In a Major Policy Change, the Dutch Government Will Give Nazi-Looted Art to Jewish Institutions If Heirs Cannot Be Found

Restitution previously necessitated a descendant of an artwork’s owner to put in a claim.

The Rijksmuseum in Amsterdam. Photo by Sjoerd van der Wal/Getty Images.

The government of the Netherlands doubled down on its plans to return Nazi-Looted art last week, announcing an overhaul to its restitution policy and an investigation into the country’s national collections. 

Particularly significant is the Dutch Government’s new approach to “heirless art.”

Restitution previously necessitated the descendants of an artwork’s owner to put in a claim and provide proof that an artwork was stolen prior to or during World War II.
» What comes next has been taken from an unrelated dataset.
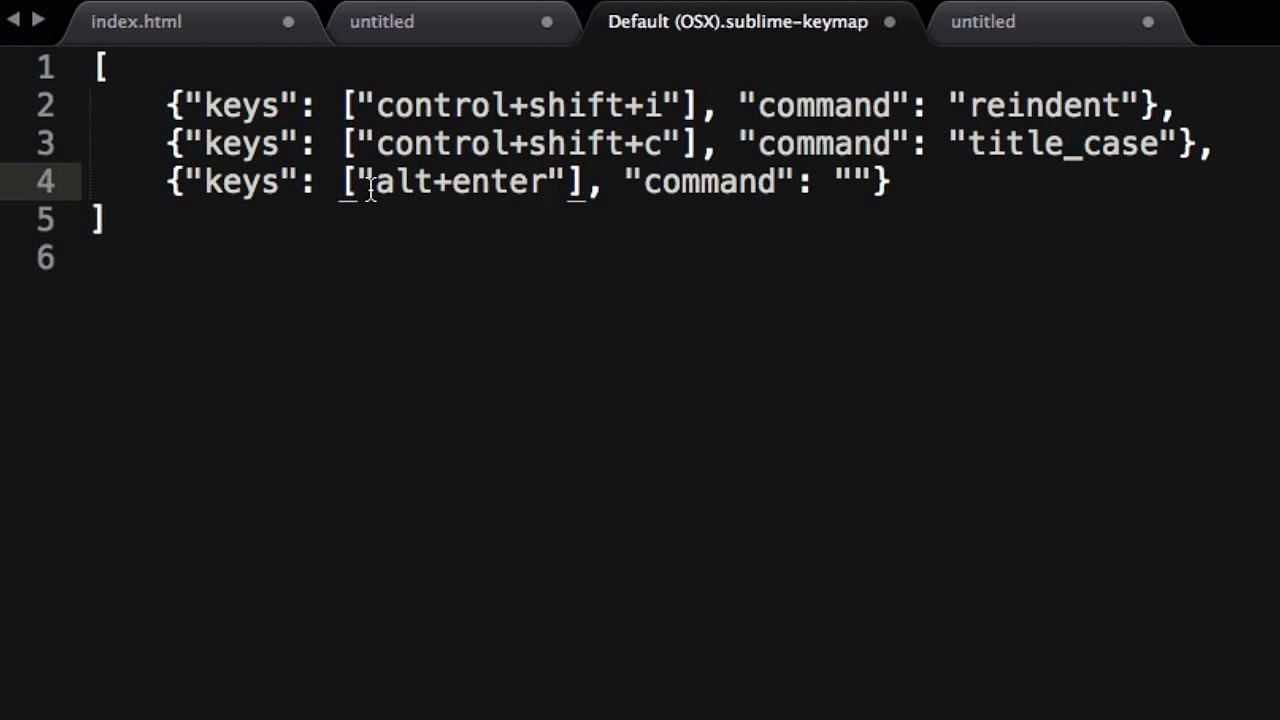
Task: Select the Default (OSX).sublime-keymap tab
Action: coord(738,22)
Now, in cases where no heirs can be identified, any artwork deemed to have been looted by Nazis will be transferred to an appropriate Jewish heritage institution.

“We must continue our efforts to return items lost involuntarily or acquired illegally around the time of the Second World War to the right people,” Ingrid van Engelshoven, the Dutch minister of culture, said in a statement. “This is an important step forward in our thinking around restitution policy.”
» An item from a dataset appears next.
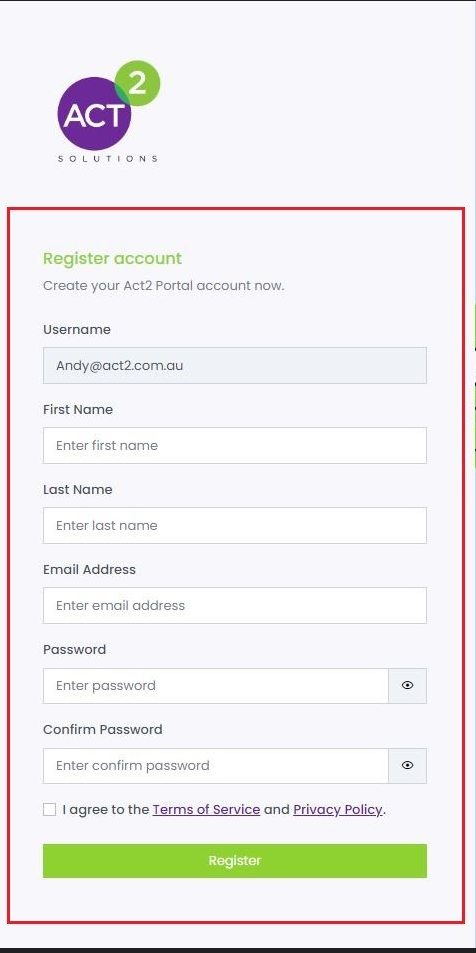Click the ACT2 Solutions logo

[108, 111]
Revamping the country’s restitution guidelines has long been a priority of Van Engelshoven. Last year, she convened a committee tasked with reviewing the Dutch Restitutions Commission, a state agency once thought to be a world leader in restitution. Since its founding in 2002, the committee has heard 163 cases involving 1,620 works of art, ruling to return 588 of them, according to the New York Times.

But when the results of the review were made public last December, they told a different story, one that suggested the commission’s guidelines had grown overly complicated and ineffective. Two of the commission’s seven members resigned in response to the report.
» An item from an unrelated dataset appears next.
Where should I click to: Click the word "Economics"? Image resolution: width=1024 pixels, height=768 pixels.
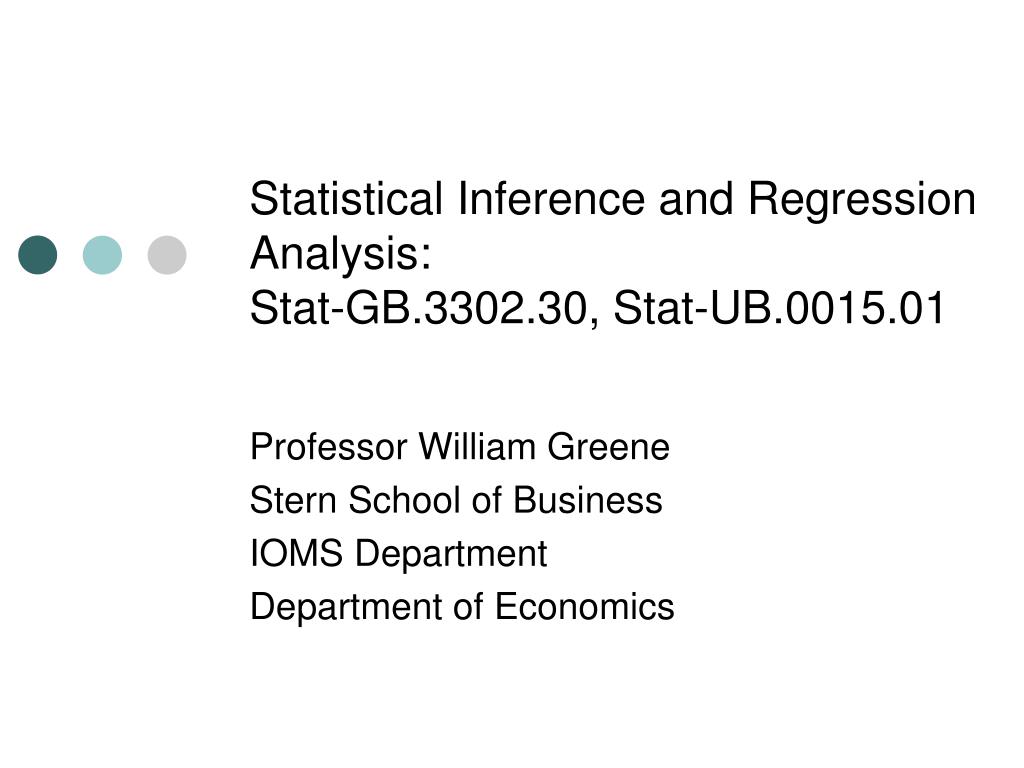pos(584,606)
At the center of the debate was the agency’s “balance the interests” policy, adopted in 2012, which gave it the power to reject a restitution claim if it believed the artwork in question had become more important to the Dutch state than the heirs. 

Adopting Van Engelshoven’s revisions, the Netherlands will organize a new investigation into the provenance of all artworks in the country’s collection of cultural items that came to the state after the war. The government will also centralize all data related to the collection in a public database. The “balance the interests” policy was not addressed in last week’s announcement.

“Restitution is more than just the return of a cultural object,” Van Engelshoven said in March. “It is an acknowledgment of the injustice done to the original owners and a contribution to the correction of this injustice.”